Vielleicht aus diesem Grund, vielleicht aber auch, weil meine Eltern das Dorfleben inzwischen satt haben, beschließen sie eines Tages, in die Stadt zu ziehen, in eine Wohnung, die meiner Schule genau gegenüber liegt. Doch als mir meine Eltern von dem bevorstehenden Umzug erzählen, fange ich an zu weinen, ich liebe unser Haus, trotz allem habe ich gerne hier gewohnt, in meinem Zimmer hatte ich immer meine Ruhe, weil meine Eltern sich meistens im unteren Stockwerk aufhielten, in der neuen Wohnung wird alles auf einer Ebene sein, und ich werde nie mehr ungestört sein, das ahne ich schon so früh.
Aber meine Eltern haben ihre Entscheidung gefällt und außerdem beschlossen, dass ich während der Einpackerei nicht anwesend sein soll, sie kann doch ein paar Tage bei Jochen verbringen, schlägt meine Mutter vor, und da fällt mir plötzlich ein, woher ich ihn kenne: Er war einmal bei uns zum Essen eingeladen, er ist ein Geschäftspartner meines Vaters. Ja, warum nicht, brummt mein Vater ahnungslos, und so fährt er mich ein paar Tage vor dem geplanten Umzugstermin dorthin, ich weine und flehe, als ich im Auto sitze, aber mein Vater sieht mich nur genervt an, stell dich nicht so an, es sind doch nur drei Tage, und wenn ich dich dann abhole, ist dein neues Zimmer schon fertig eingerichtet. Doch ich will das nicht, ich will meine Sachen selbst ein- und wieder auspacken, ich will nicht umziehen, ich will nicht zu Jochen. Der hat auch eine Tochter, erwidert mein Vater, Anna, die ist acht, ihr könnt sicher schön miteinander spielen. Ich erstarre, wieso hat der auch eine Familie, das wusste ich nicht, davon hat mir vorher keiner etwas gesagt, den Rest der Fahrt über sitze ich stocksteif in meinem Sitz und kann nicht verstehen, was mit mir passiert, ich weiß nur, dass mir niemand Zeit gegeben hat, mich von meinem Zimmer, dem Haus, dem Garten zu verabschieden, und ich werde all das niemals wieder sehen, die Trauer darüber schnürt mir die Kehle zu, noch heute.

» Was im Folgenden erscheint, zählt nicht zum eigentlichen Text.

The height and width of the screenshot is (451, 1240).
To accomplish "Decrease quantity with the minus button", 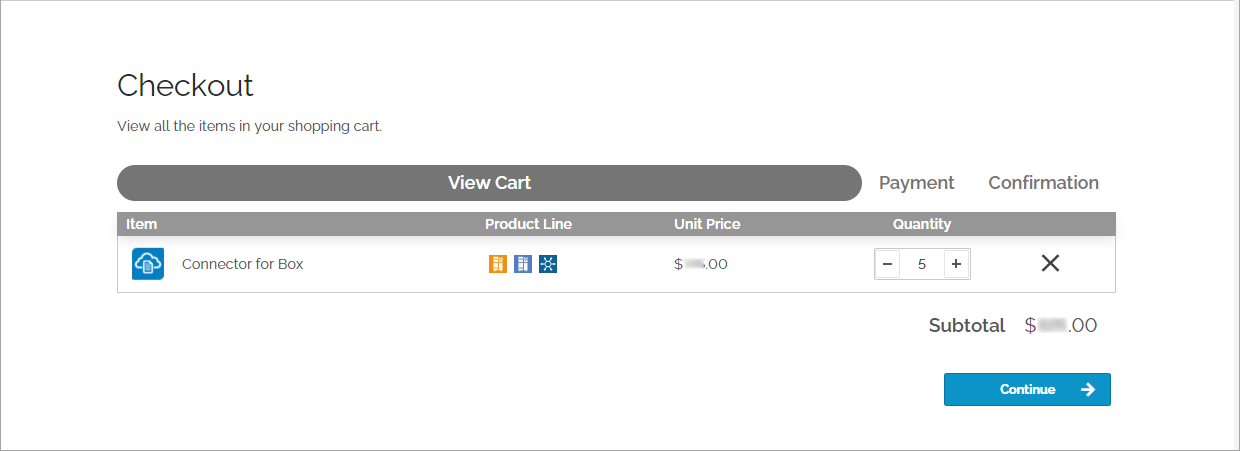I will tap(887, 264).
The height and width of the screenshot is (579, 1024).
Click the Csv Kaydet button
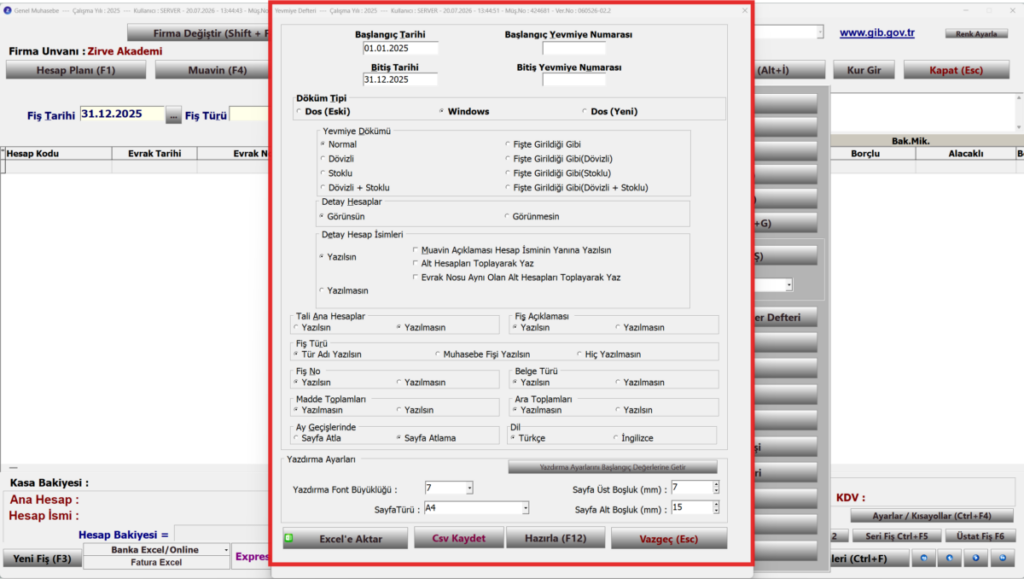click(x=458, y=539)
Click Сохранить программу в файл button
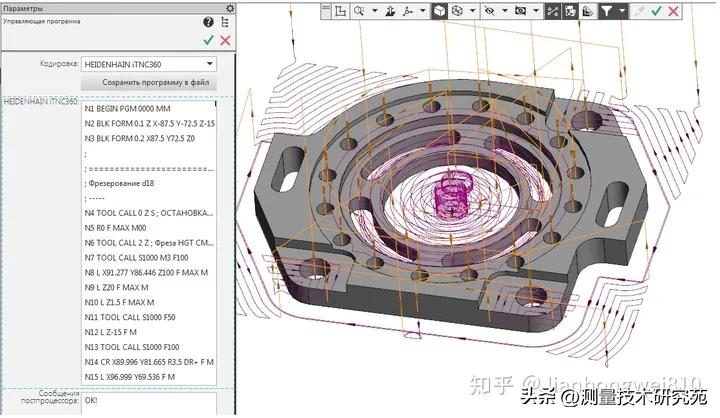 pyautogui.click(x=148, y=82)
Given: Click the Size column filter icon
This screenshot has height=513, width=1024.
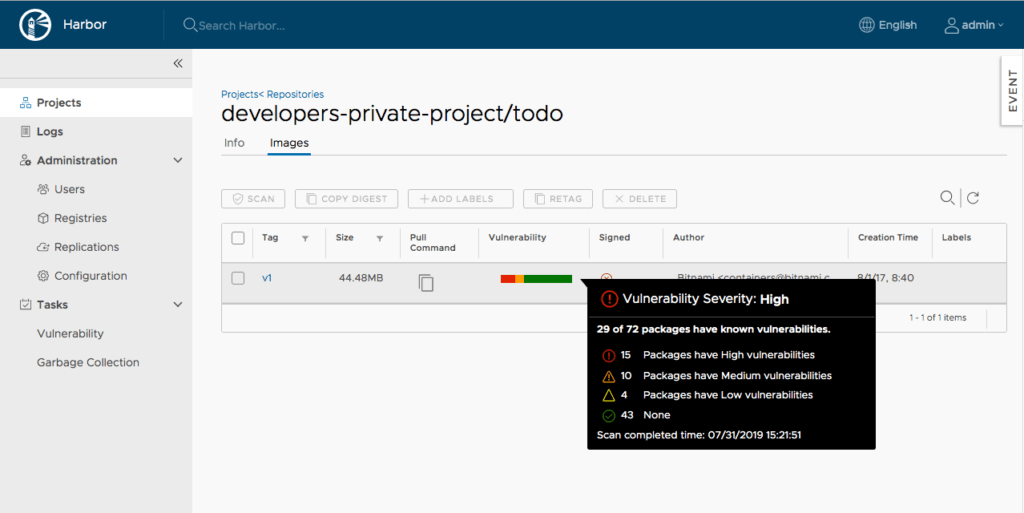Looking at the screenshot, I should 380,238.
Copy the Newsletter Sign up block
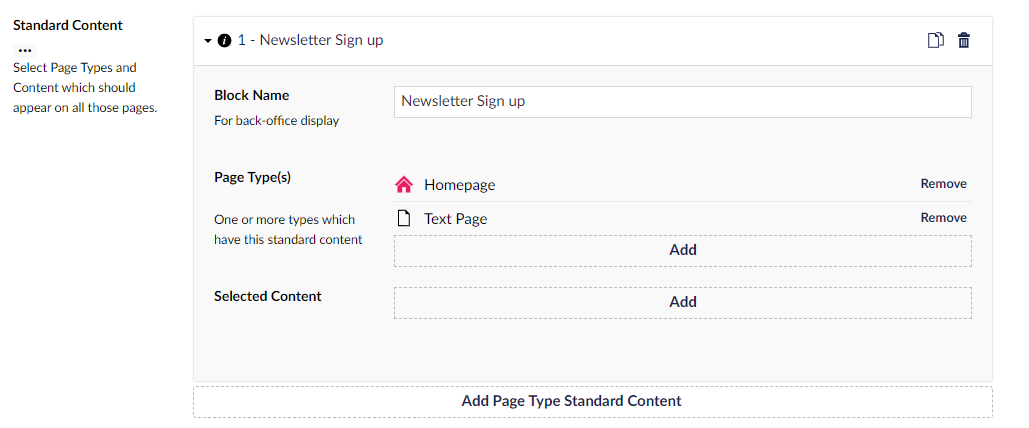 [x=935, y=40]
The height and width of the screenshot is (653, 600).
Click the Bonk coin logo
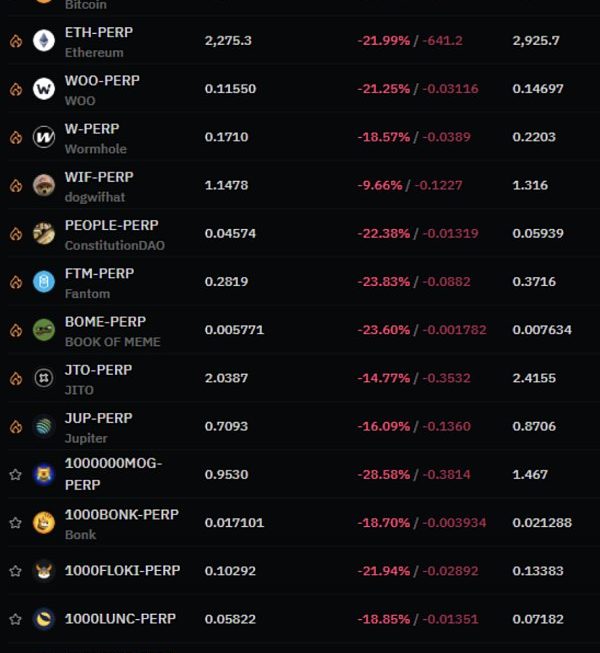(44, 523)
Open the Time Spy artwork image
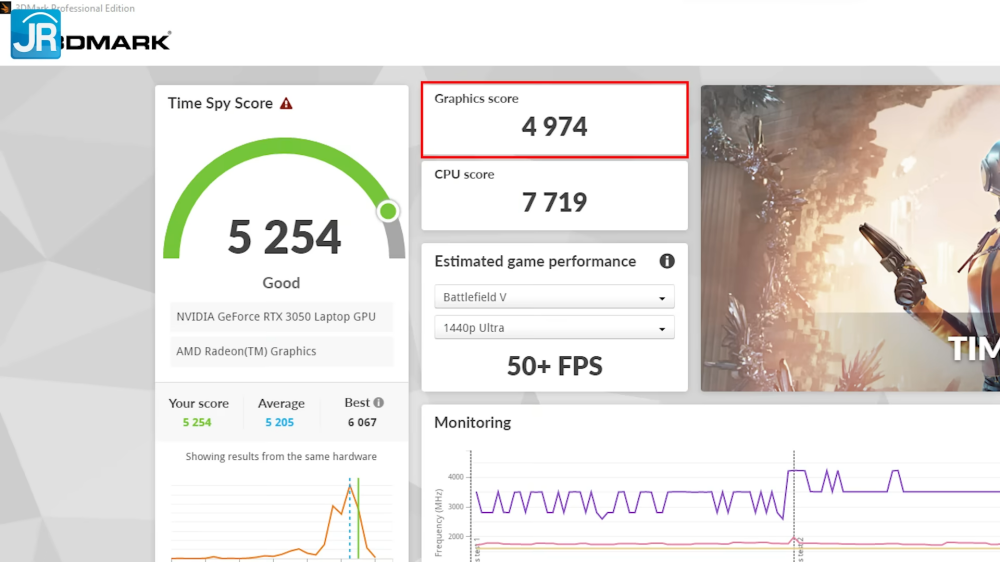The image size is (1000, 562). (850, 238)
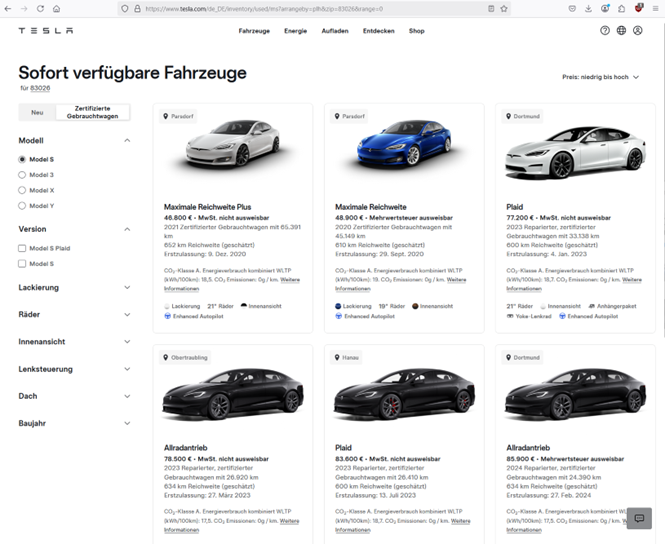The width and height of the screenshot is (665, 544).
Task: Switch to the Neu tab
Action: click(37, 112)
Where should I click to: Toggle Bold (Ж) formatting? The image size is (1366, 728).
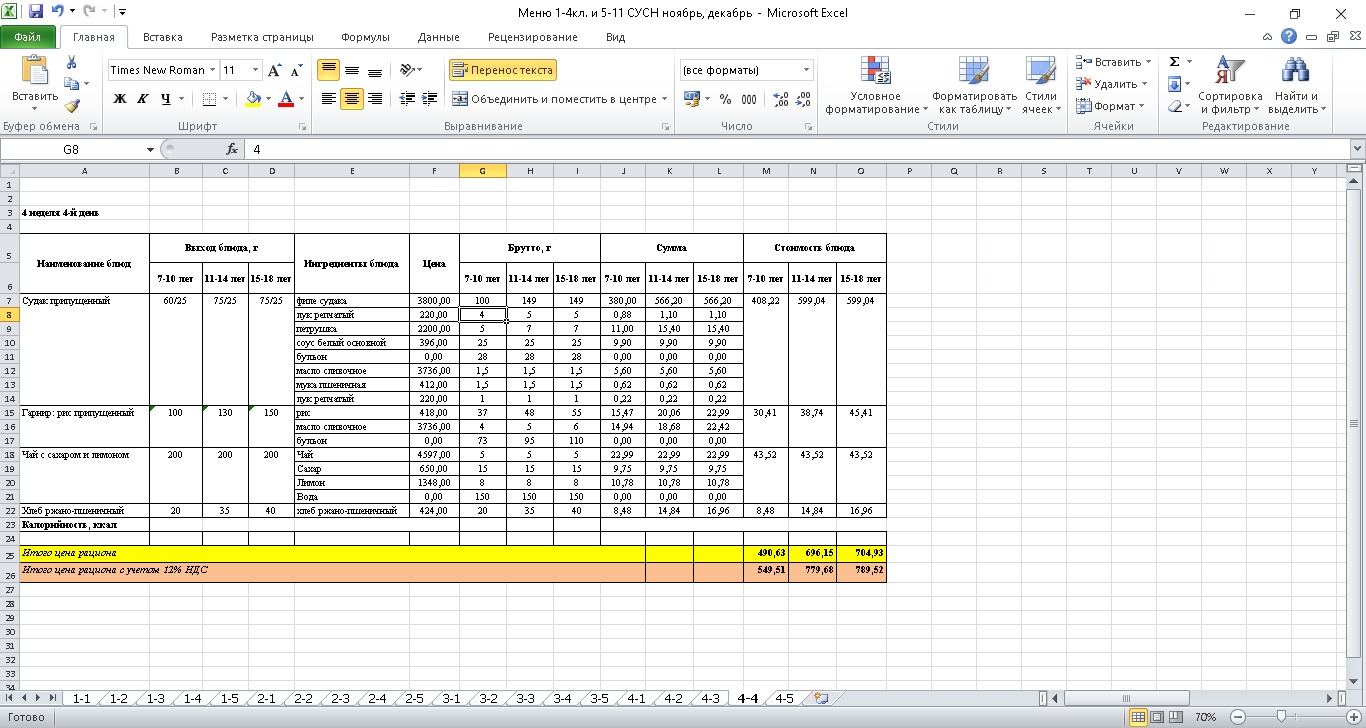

In einem riesigen Einfamilienhaus mit steif geschnittenen Rabatten davor nimmt mich kurze Zeit später eine resolute Frau in Empfang und zeigt mir die hallenähnlichen Räume, sie ist Jochens Frau, und ich habe sie noch nie zuvor gesehen, hinter ihr versteckt sich ihre Tochter, ein mageres, stummes Wesen mit großen, dunklen Augen. Nein, entgegen der Hoffnung meines Vaters können wir nicht miteinander spielen, wir sind beide gestörte Wesen, die das Spielen mit einem Gegenüber verlernt oder nie gelernt haben, deshalb sitzen wir kurze Zeit später schweigend in ihrem voll gestopften Kinderzimmer, umgeben von kreischend buntem Plastikschrott, und starren uns an. Viele Stunden später kommt Jochen nach Hause, der einzige Mensch in diesem Haus, den ich kenne, doch er begrüßt mich nur flüchtig, und während wir an einem monströsen Glastisch zusammen Abendbrot essen, weicht er meinem Blick aus, als habe er panische Angst, ich könne im nächsten Moment erzählen, dass er der Liebhaber meiner Mutter ist, doch das habe ich nicht vor, in meinem Bauch sitzt ein eisiger Klumpen, und ich bin unsichtbar, die Nacht verbringe ich schlaflos im Gästezimmer.